Marine Mammal Populations Decimate Salmon

Marine mammal predation has also increased sharply in recent years. For decades, populations of marine mammals were depressed in the wake of significant human harvest. But populations of marine mammals have increased dramatically on the West Coast since passage of the Marine Mammal Protection Act in 1972.47 By some accounts, the populations are increasing at 10% a year, and doubling every eight years.


Seals and sea lions are major predators which consume vast numbers of salmon.48 These animals prey primarily on returning adult salmon but also consume large numbers of juveniles and subadults.49 Seals and seal lions follow migrating adults well into freshwater environments. A population of 10,000 harbor seals (the near-Columbia River population estimate) would consume 1.8 million pounds of salmon in a year.
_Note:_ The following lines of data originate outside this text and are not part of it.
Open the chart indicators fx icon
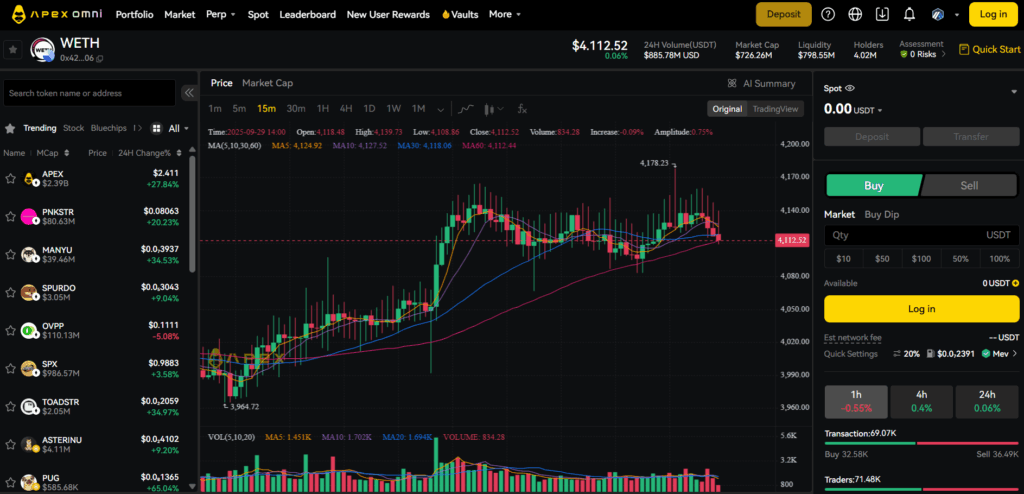 (522, 109)
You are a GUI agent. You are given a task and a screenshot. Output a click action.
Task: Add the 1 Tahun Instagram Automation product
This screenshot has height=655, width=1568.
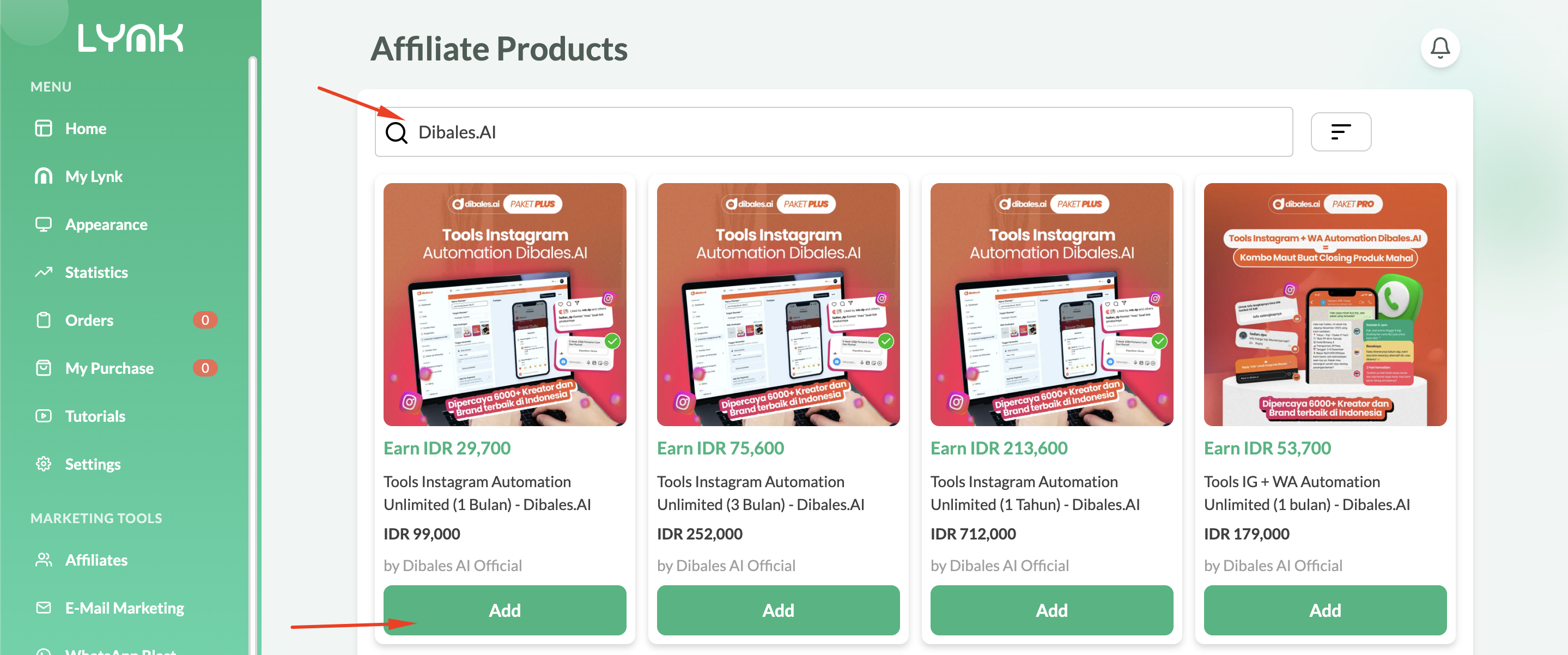point(1051,610)
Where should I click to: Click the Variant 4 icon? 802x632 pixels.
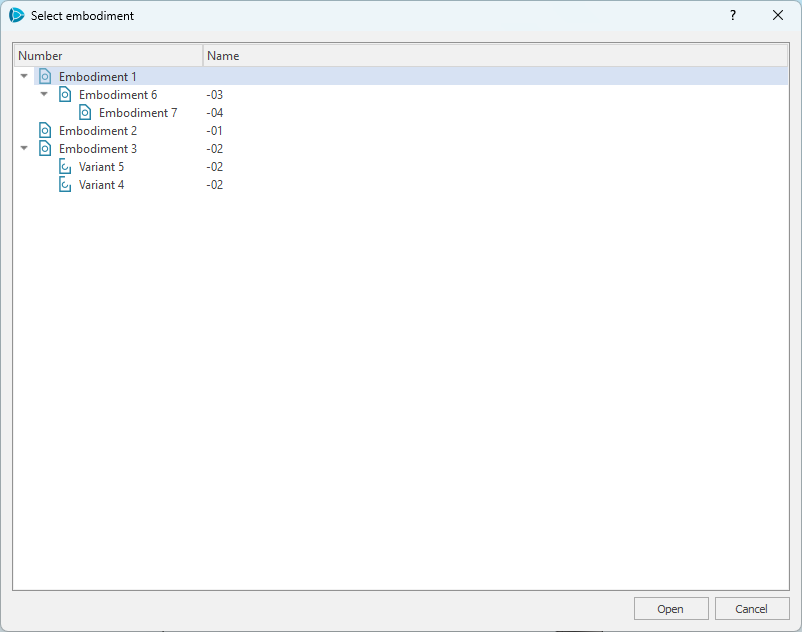pyautogui.click(x=65, y=185)
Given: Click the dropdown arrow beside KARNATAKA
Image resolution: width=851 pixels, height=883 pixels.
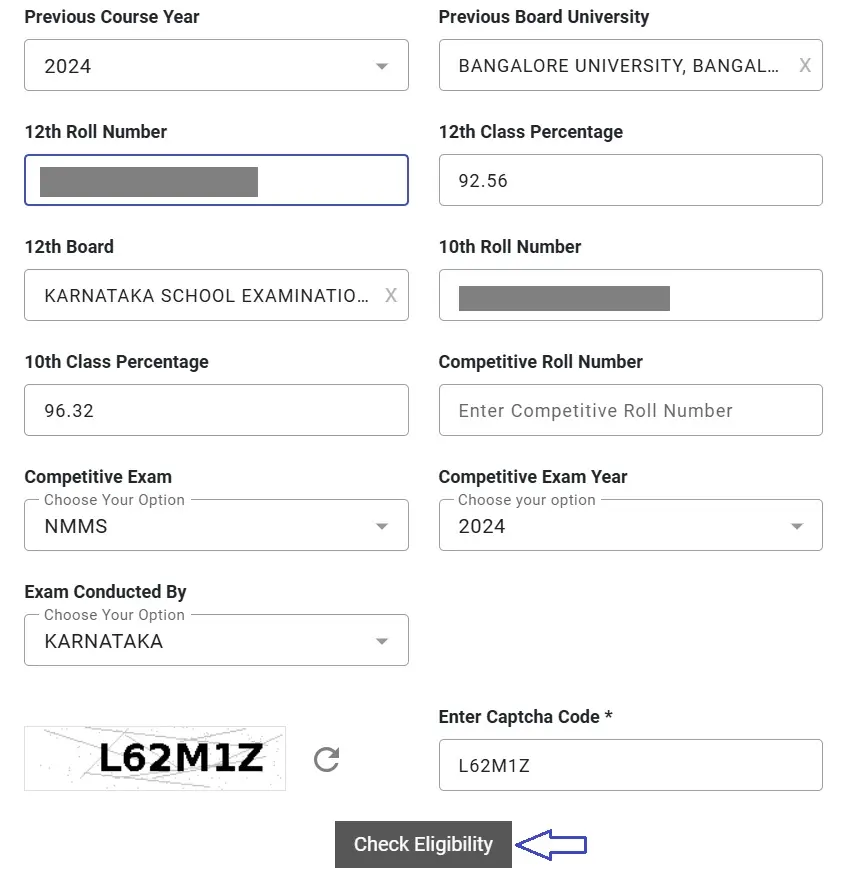Looking at the screenshot, I should [x=382, y=639].
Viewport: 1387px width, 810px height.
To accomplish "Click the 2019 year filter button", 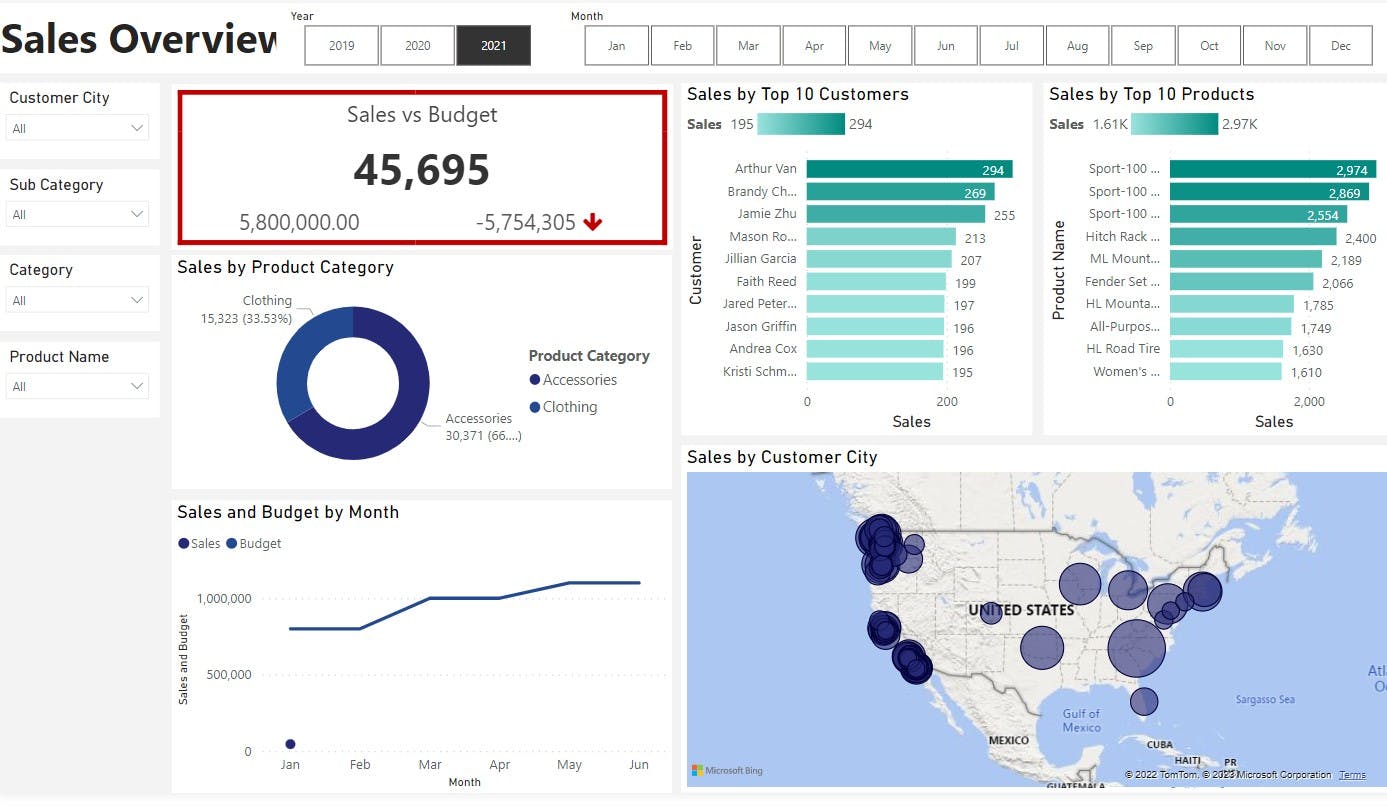I will coord(340,45).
This is over 60 percent of the 2.8 million pounds landed in the 1990 Oregon troll fishery.


With respect to sea lions, a 10 percent diet of salmon is a conservative estimate. At 25 pounds of fish per day for northern sea lions (2.5 pounds of salmon) and 15 pounds of fish per day for California sea lions (1.5 pounds of salmon), the seasonally migrating California sea lions and the resident northern sea lions could consume 851,000 pounds of salmon per year. This is about 30 percent of the 2.8 million pounds of salmon landed in 1990.50


In 1994, forty percent of the adult salmon showing up at Bonneville Dam had marine mammal bites or scars on them. Only twenty percent had the marks at Lower Granite Dam.51 This suggests, not surprisingly, that the fish bitten by seals are not surviving as well as they migrate upstream—deaths that are attributed by fishery agencies to the effects of dams.


Some scientists believe that marine mammals are not a major factor in the decline of salmon, principally because salmon and marine mammals coexisted for thousands of years before the current declines in salmon. But thousands of years ago, conditions were cooler and much more favorable for salmon. And there were large marine predators on marine mammals. Today, the most significant predators, human beings, cannot lawfully kill marine mammals.


47 16 U.S.C. § 1361 et seq.

48 P2, Vol. 30, 91-25/0997 at 96-97

49 P3, Vol. 11, AF3-0168 at 18.

50 Id. at 20.

51 BPA, “Interim Research, Monitoring, and Evaluation Program to Support the FCPRS Biological Opinion and Recovery Plan”, at 37 (Nov. 15, 1995 Draft).